2换汤不换药的新时代(1 / 2)

中国历史上每一次轰轰烈烈的农民起义闹腾过后,就会迎来一个换汤不换药的新时代。相比较而言,欧洲的农民起义也许在规模上不如中国,但同样来得频繁,冲击力也更加强悍,更为重要的是对封建统治有着毁灭性的打击。起义成功之后,欧洲的那些领导者很少有人想着再去当皇帝。这主要是因为他们起义的目的是消灭封建贵族,取消农奴制,建立土地公有的村社制。

但是在中国则是另外一番景象。在那些起义者的心目当中,他们扯旗造反的真正目的并不是推翻一个旧体制,重新建立一个新体制。他们打倒皇帝,图的就是皇帝屁股底下的那张龙椅,要的就是自己能够取而代之,登上王者的宝座。

“皇帝轮流做,明年到我家”,这句话反映了封建时代造反民众的普遍心态和主流思想。我们在翻阅历史时,会一次次地为之扼腕叹息,叹息那些流血和阴谋怎会不厌其烦地重复上演。新建的政权统治不过是前朝的复制与翻版,而高高在上的永远是张家的皇帝李家的王,下面匍匐着的官僚就像是同一台机器生产出来的复制品,庞大的政治机构犹如一辆腐朽的破车运行在跑偏的历史轨道上,一次次翻车,又一次次发动点火。

不过,经过一次摧枯拉朽的扫荡,帝国表面的污垢就会被暂时性地清除殆尽,新王朝的主人看起来较为英明,朝廷官员们也较为清正廉明,封建地主的剥削也趋于缓和。可是好日子总是如昙花般绚烂于一瞬间,随着时间的推移,国家机器又会出现新的磨损,政治空气又会变得污浊不堪,权力集团的统治又会陷入和前朝相同的困境之中,历史又得周而复始地来那么一次大规模的清污运动。这场权力运动中的带头大哥获得了成功,最终登上了皇位。于是一次新的权力循环就开始了。

历史的发展,就这样循环着往复不断。谈不上是进步,也谈不上是落后,就像黑格尔所概括的那样,彼时的中华帝国就是一个“停滞的帝国”。朱元璋建立的大明王朝也不例外。

以朱元璋的农民意识而言,他不仅难以挣脱这一模式,反而会加固其运行功能。

对元末纷乱的天下大势而言,如果没有出现一个朱元璋,肯定会有张元璋、李元璋挺身而出,以实现推翻蒙古政权统治的目的。因此,朱元璋对中国历史的主要影响并非战争时期,而是他建立明朝登上皇位后的一系列政治策略。

(所给材料):
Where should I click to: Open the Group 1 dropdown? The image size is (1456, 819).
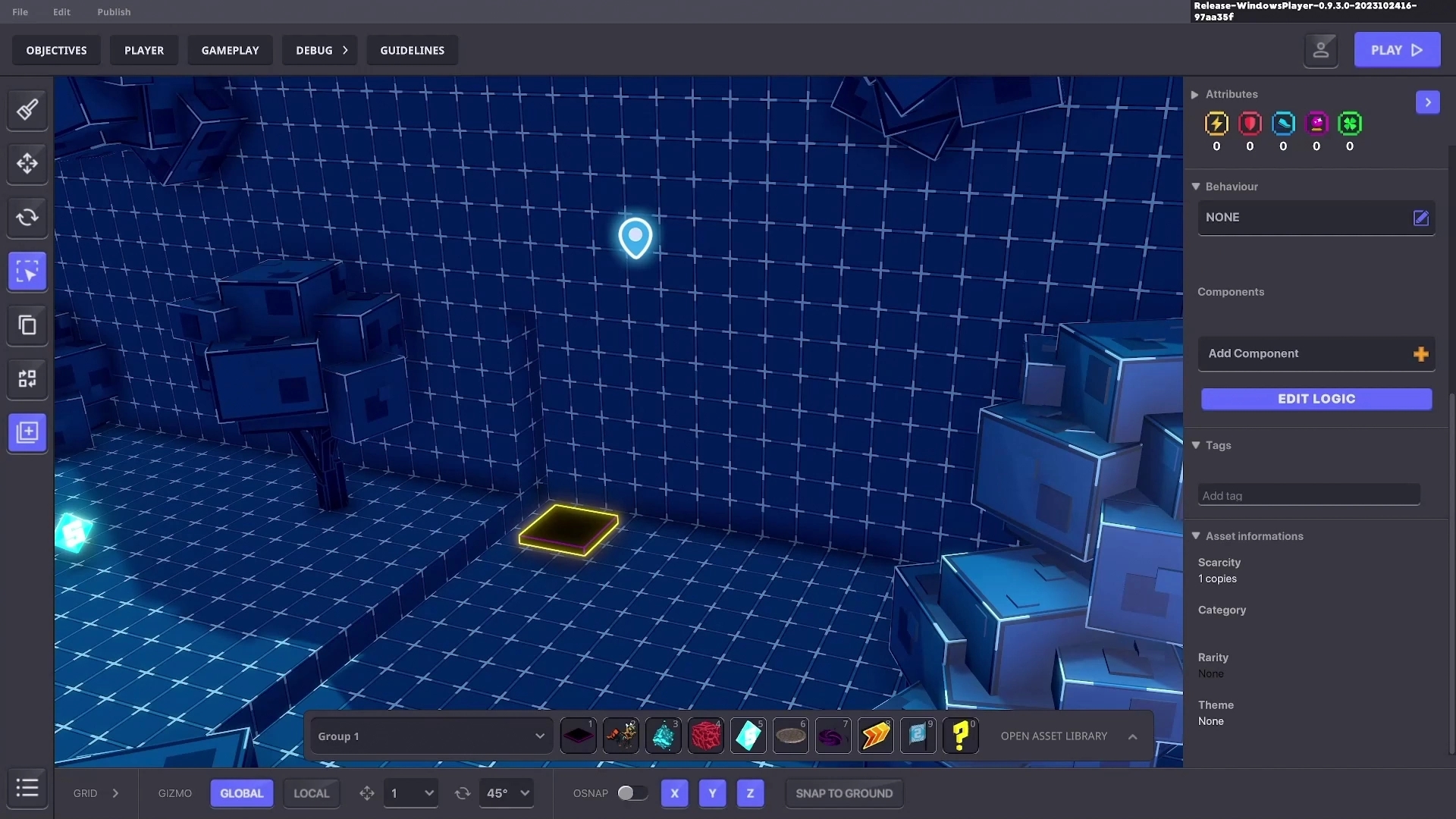tap(430, 736)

(任务目标):
按照文档摘录的说法,欧洲农民起义的目的是什么? 上述材料与文档摘录相互独立。

(最终结果):
消灭封建贵族,取消农奴制,建立土地公有的村社制。